A Larroque, que tomó un protagonismo inusitado en el más cerrado entorno presidencial desde hace algunos meses, a punto tal de que habla con ella todos los días casi tanto como lo hace Carlos Zannini, no le vino un ataque de altruismo. Fue pura especulación política. Por más que el relato intente taparlo, el hecho de que entre cuatro y cinco millones de personas ("de votantes", corregiría uno de los confidentes oficiales) vean cada domingo el programa de Lanata, no ha pasado desapercibido en la cima. Se reconoce en el gobierno, con papeles en la mano, que el escándalo que envuelve al empresario preferido de Néstor Kirchner, aunque no de Cristina Fernández, vuelven a poner las cosas en su justo término los responsables del off the record, le arrancó en dos semanas unos diez puntos en las encuestas de imagen. Justo cuando se recalienta la campaña con vistas a las primarias del 11 de agosto y las legislativas del 27 de octubre, y ella todavía no sabe quién será su candidato para encabezar la lista de diputados nacionales en la crucial provincia de Buenos Aires.
Ese golpe de timón en ciernes se completaría con lo que acaba de ocurrir en la Justicia: el fiscal Marijuan imputó finalmente a Báez y a su hijo por el delito de lavado de dinero. Y sacó la causa del estado de farandulización a la que Cristina había ordenado en un primer arranque mandarla para desviar la atención no del empresario, sino de otros actores de esa historia de corrupción y dineros que se pesan en lugar de contarse, que empezó a salpicar las alfombras del despacho de Julio "Odio" (apodo que le puso Néstor) De Vido. Es allí, cuando las esquirlas de la investigación periodística empiezan a caer cerca del arquitecto, que supuestamente Larroque toma cartas en el asunto y recomienda hacer algo antes de que sea demasiado tarde.
Conociendo cómo las juega Zannini con aquellos que se atrevan a cuestionar alguna coma del modelo y de sus protagonistas, no hay otra forma de interpretar sino por el lado de un repentino y estudiado interés del gobierno por entregar alguna cabeza célebre, que en este caso sería la de Lázaro, que Marijuan haya imputado al empresario con durísimas críticas añadidas a la jefa de los fiscales, Alejandra Gils Carbó, y al organismo con nombre de brebaje medicinal, Procelac, que ella creó para que todo quedara en investigar perejiles como Fariña, Elaskar, Rossi y Pérez Gadín. En una interpretación casi de manual, los confidentes del poder dirán que el fiscal "recibió un guiño". ¿De quién? El secretario de Legal y Técnica tiene a su servicio un influyente abogado que suele recorrer los despachos de Tribunales con recomendaciones y sugerencias a jueces y fiscales amigos o temerosos del castigo divino acerca de cómo deben direccionar sus investigaciones y sus sentencias.

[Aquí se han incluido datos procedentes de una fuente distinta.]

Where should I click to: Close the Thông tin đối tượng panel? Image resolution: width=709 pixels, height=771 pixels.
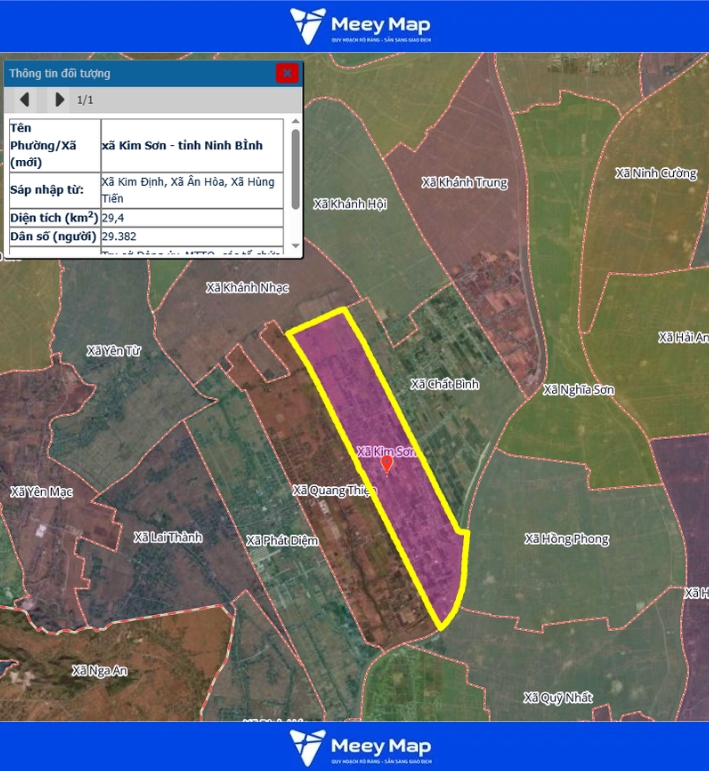[287, 73]
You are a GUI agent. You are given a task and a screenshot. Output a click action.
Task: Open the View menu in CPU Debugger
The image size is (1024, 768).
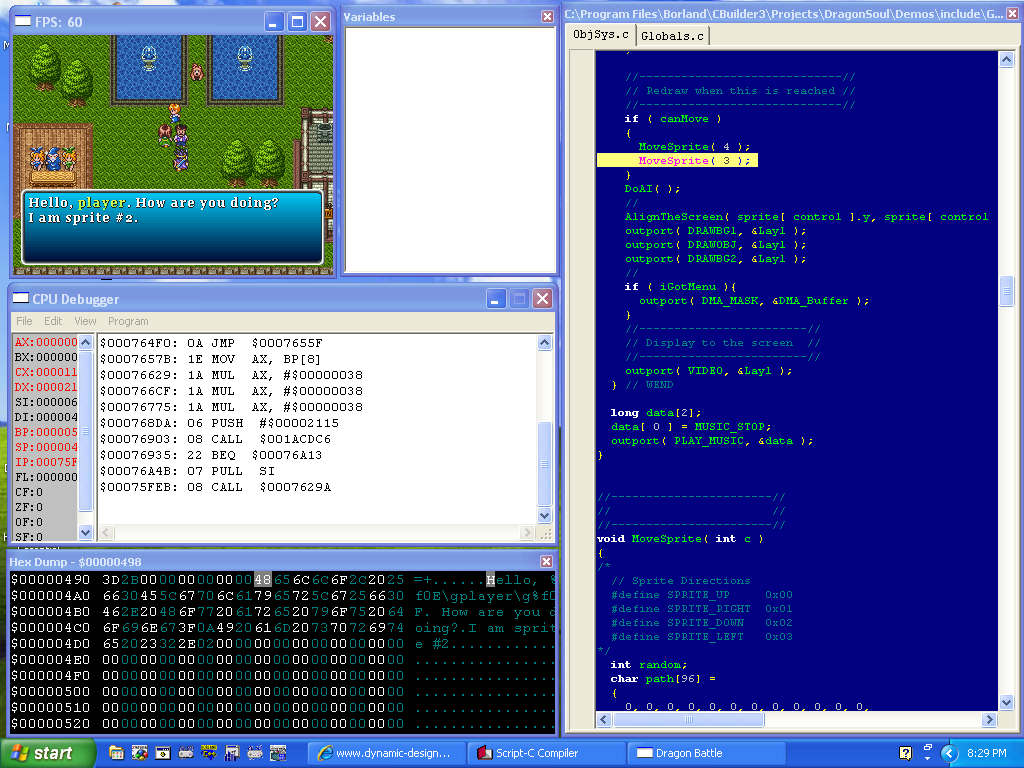(85, 321)
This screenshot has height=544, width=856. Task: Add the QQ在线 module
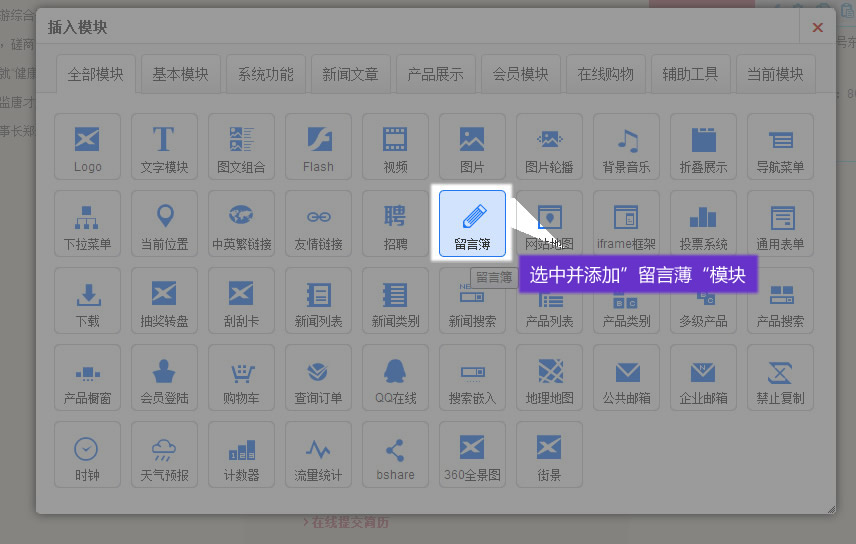395,377
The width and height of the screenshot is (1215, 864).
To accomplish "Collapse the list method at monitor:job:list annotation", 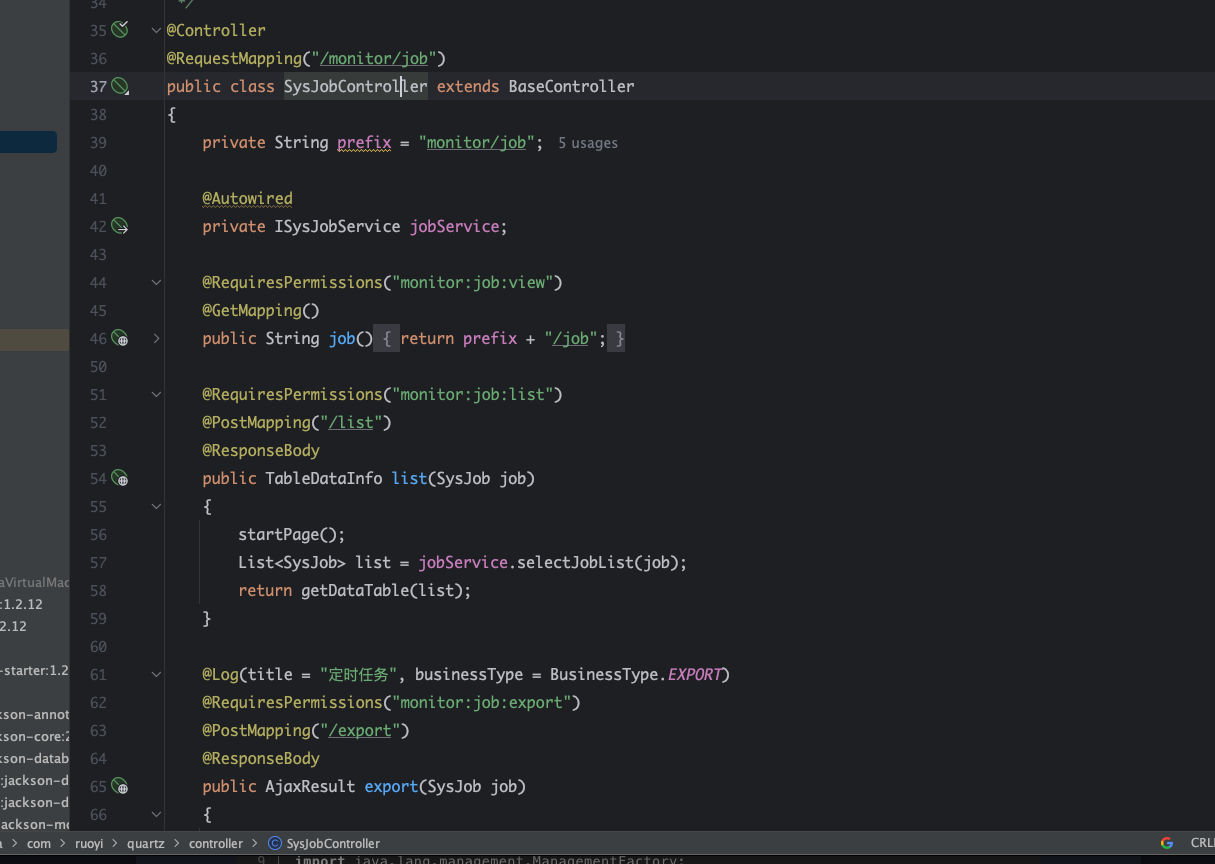I will (x=156, y=395).
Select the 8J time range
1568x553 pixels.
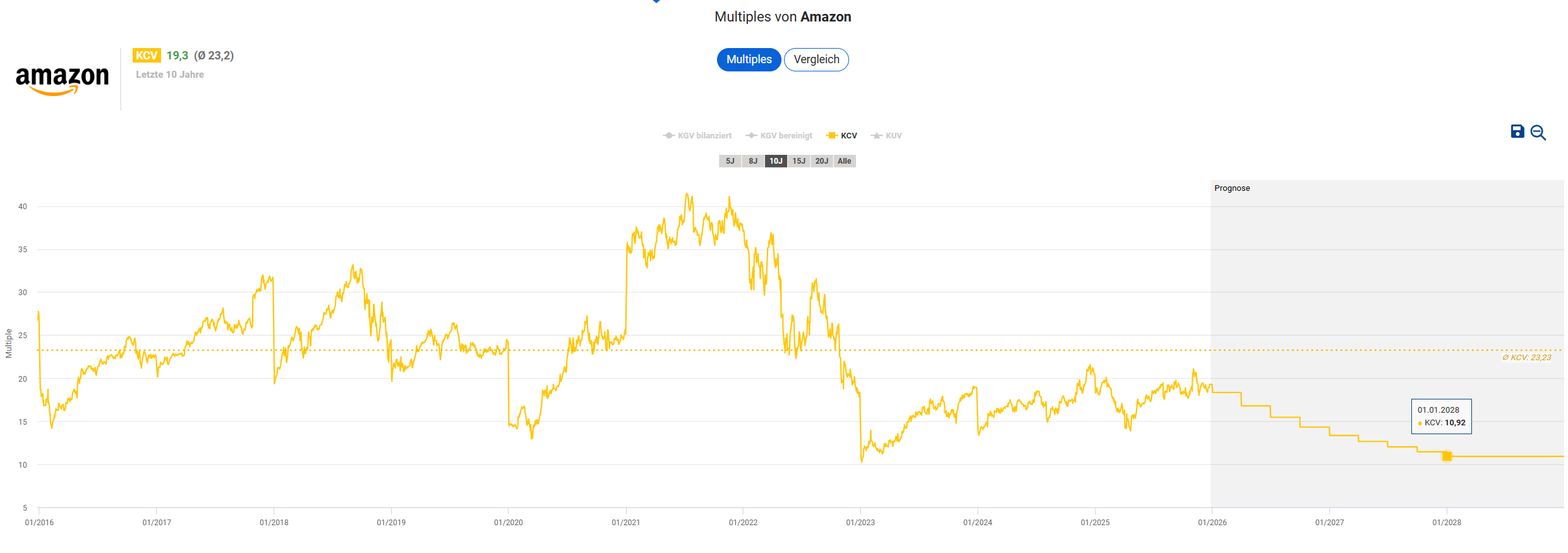(753, 161)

Larroque está persuadido de que soltándole la mano a Báez, la Presidenta va a recuperar imagen pública y podrá posicionarse nuevamente en una carrera que claramente viene perdiendo, aunque ella no sea candidata a nada, pero que del éxito de sus candidatos dependerá mantener con vida o sepultar de una vez por todas el sueño de la "re-re", se sabe. A fin de cuentas, según una caprichosa interpretación que entregaba el viernes aquel autor del off the record , para los amigotes de Néstor, Cristina "no enviudó, se divorció". Y en tal circunstancia no deberían esperan de ella la más mínima compasión ni ayuda. Menos si hay peligro de que todo termine por mezclarse ante los ojos de un fiscal que extrañamente hizo en menos de 24 horas al frente de la causa más que lo que los fiscales puestos a dedo por Gils Carbó hicieron en tres semanas. (...)".